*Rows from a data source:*
— begin —

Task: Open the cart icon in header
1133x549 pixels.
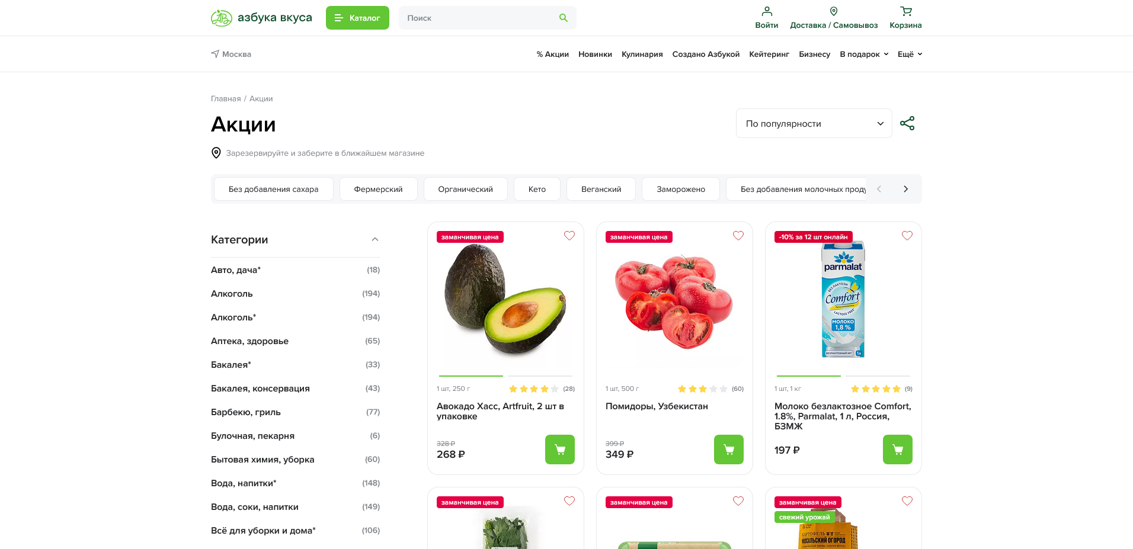Action: [905, 11]
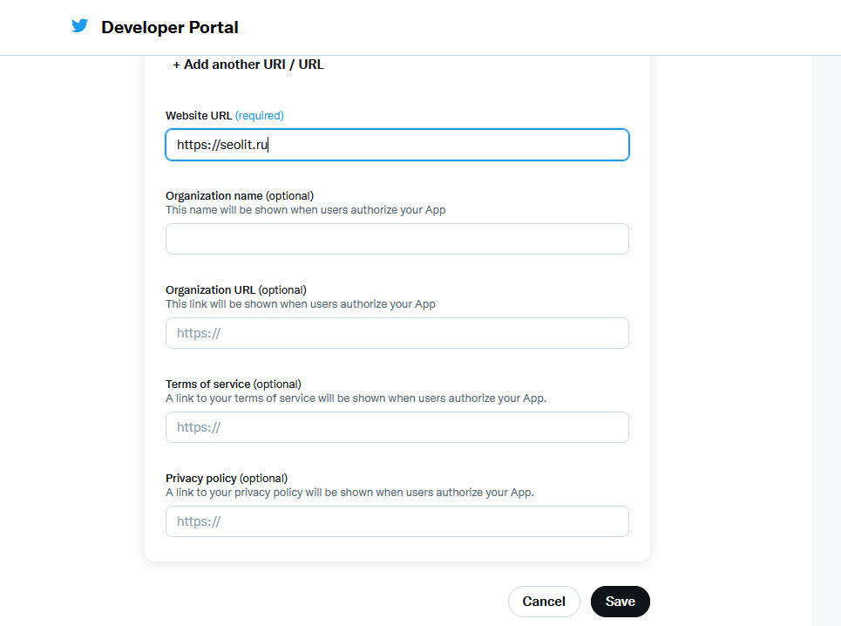Click the Organization name text box
Viewport: 841px width, 626px height.
[x=397, y=239]
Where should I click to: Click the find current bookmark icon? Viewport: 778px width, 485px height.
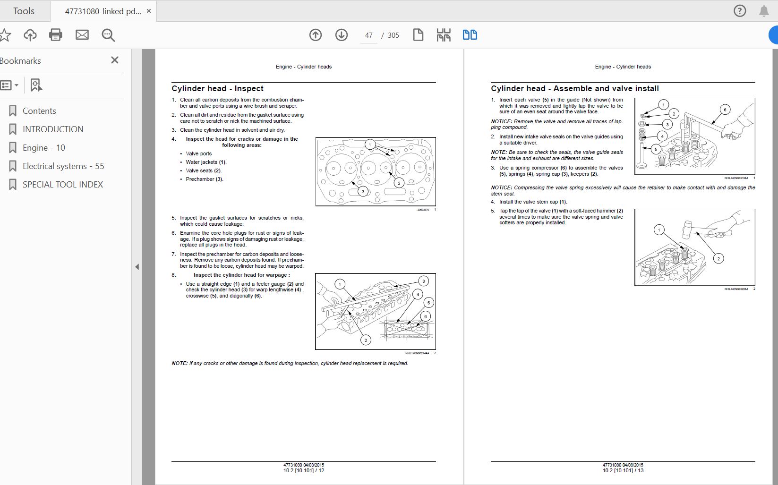pos(36,85)
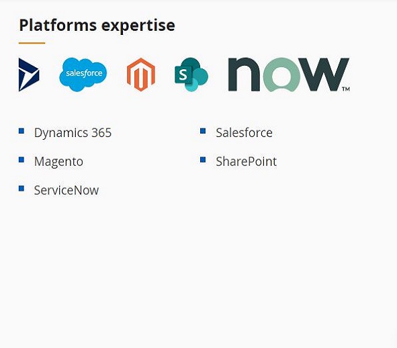The height and width of the screenshot is (348, 397).
Task: Click the bullet marker beside ServiceNow
Action: pos(21,188)
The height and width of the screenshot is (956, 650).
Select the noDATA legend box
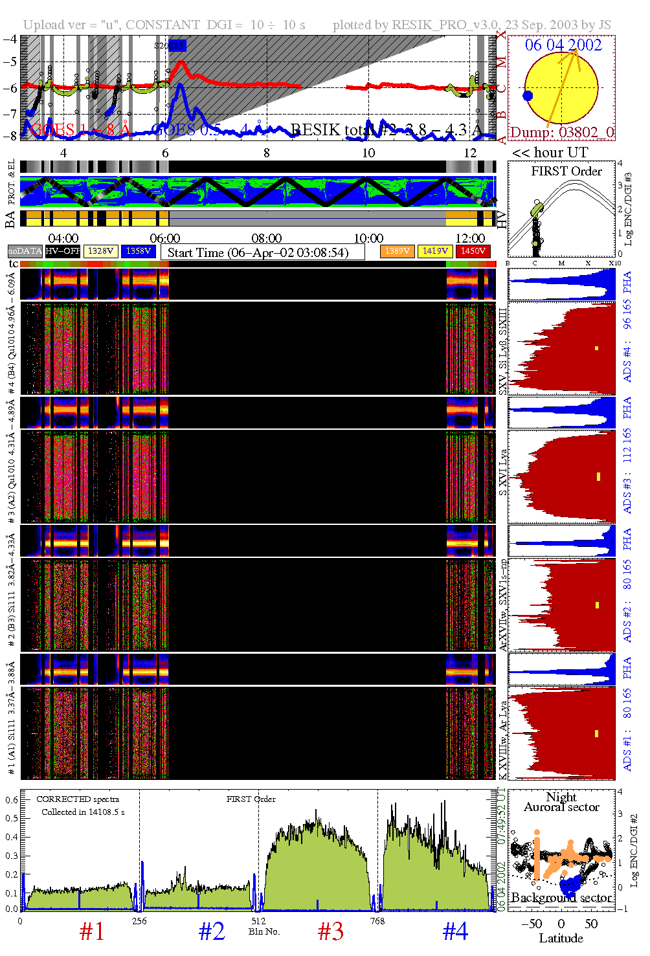point(25,251)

— end —

*Job:* Output every row above, copying each line word for word but leaving out the pictures.

*Correct result:*
Task: Open the cart icon in header
1133x549 pixels.
Action: [905, 11]
Click the Organization name text box
Viewport: 841px width, 626px height.
[x=397, y=239]
Where should I click to: Click the find current bookmark icon? Viewport: 778px width, 485px height.
pos(36,85)
The height and width of the screenshot is (348, 397).
Task: Click the bullet marker beside ServiceNow
Action: pos(21,188)
The height and width of the screenshot is (956, 650).
Select the noDATA legend box
point(25,251)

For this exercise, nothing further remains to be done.